Insufficient evidence

Senior Samsung staffers no longer face charges that they bribed local politicians, the Seoul District Prosecutors Office said this week.

Officials said there was insufficient evidence for the claims, and in any case the deadline for action set by South Korea's statute of limitations has now passed.

The allegations were prompted in July this year when local media published tapes of a conversation between Samsung chairman Lee Kun-hee, vice-chairman Lee Hak-soo, the chairman's brother-in-law and Hong Seok-hyun, South Korea’s ambassador to the US.

The tapes were said to record them negotiating a KRW10bn ($9.8m) donation to a presidential candidate.

However, the recording was made in 1997, more than seven years ago - the limit set by the country's statute of limitations.

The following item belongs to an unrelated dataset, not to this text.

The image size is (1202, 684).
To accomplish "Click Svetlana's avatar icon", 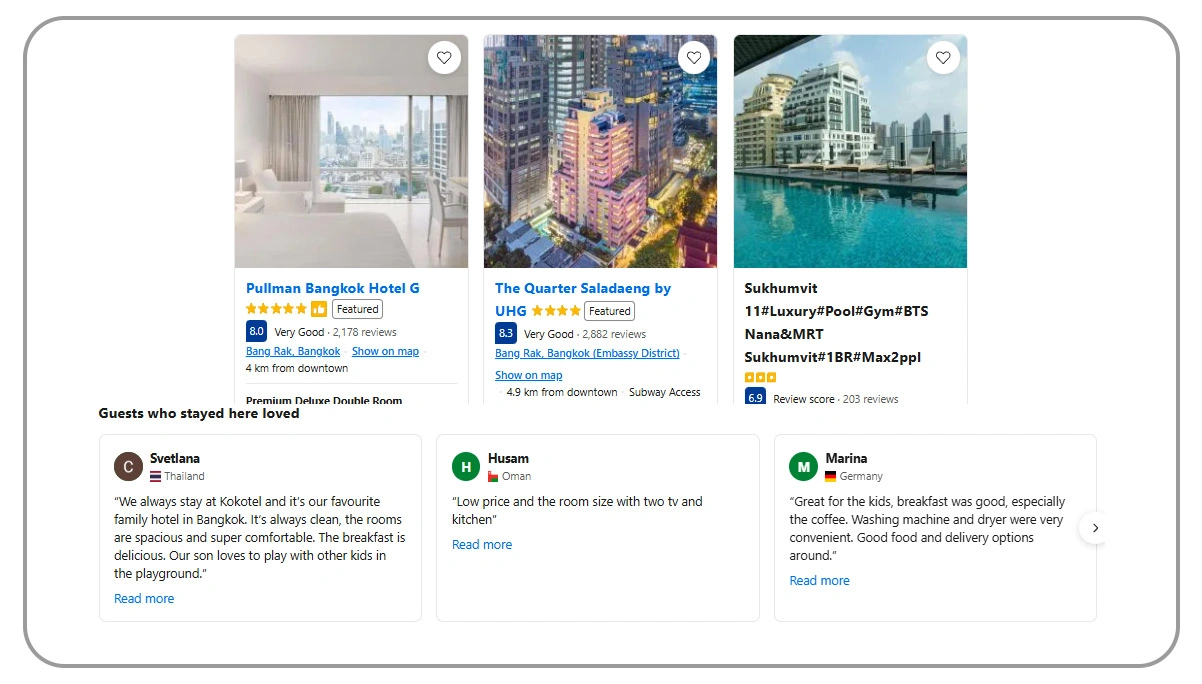I will pos(128,466).
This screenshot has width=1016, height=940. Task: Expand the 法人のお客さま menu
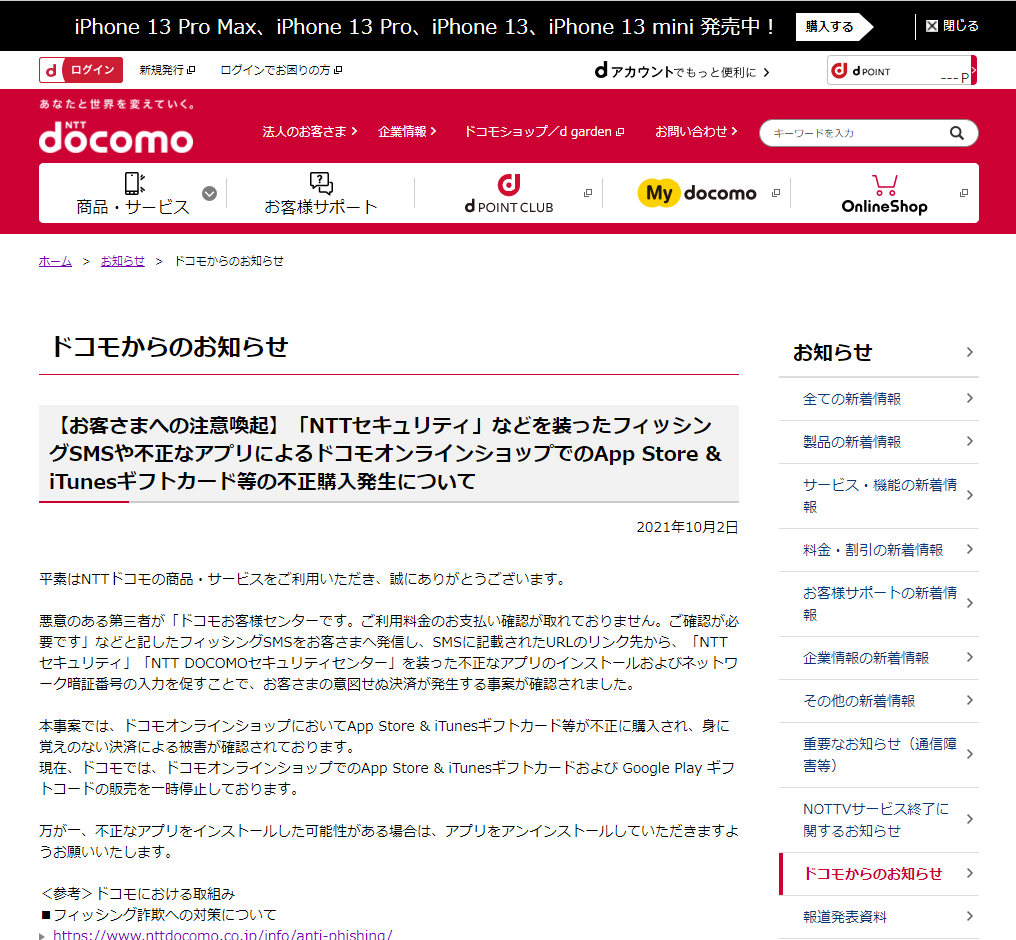308,132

The Prosecutors Office also said there was no evidence the money being offered belonged to Samsung and not Lee, who has always maintained the money was a donation not a bribe. Lee is being sued for alleged debts relating to Samsung's now-closed automobile business, the Financial Times reports.

The tapes were made by South Korean security agencies - actions that have since been declared "illegal" by Hwang Kyo-ahn, the senior prosecutor who headed the investigation.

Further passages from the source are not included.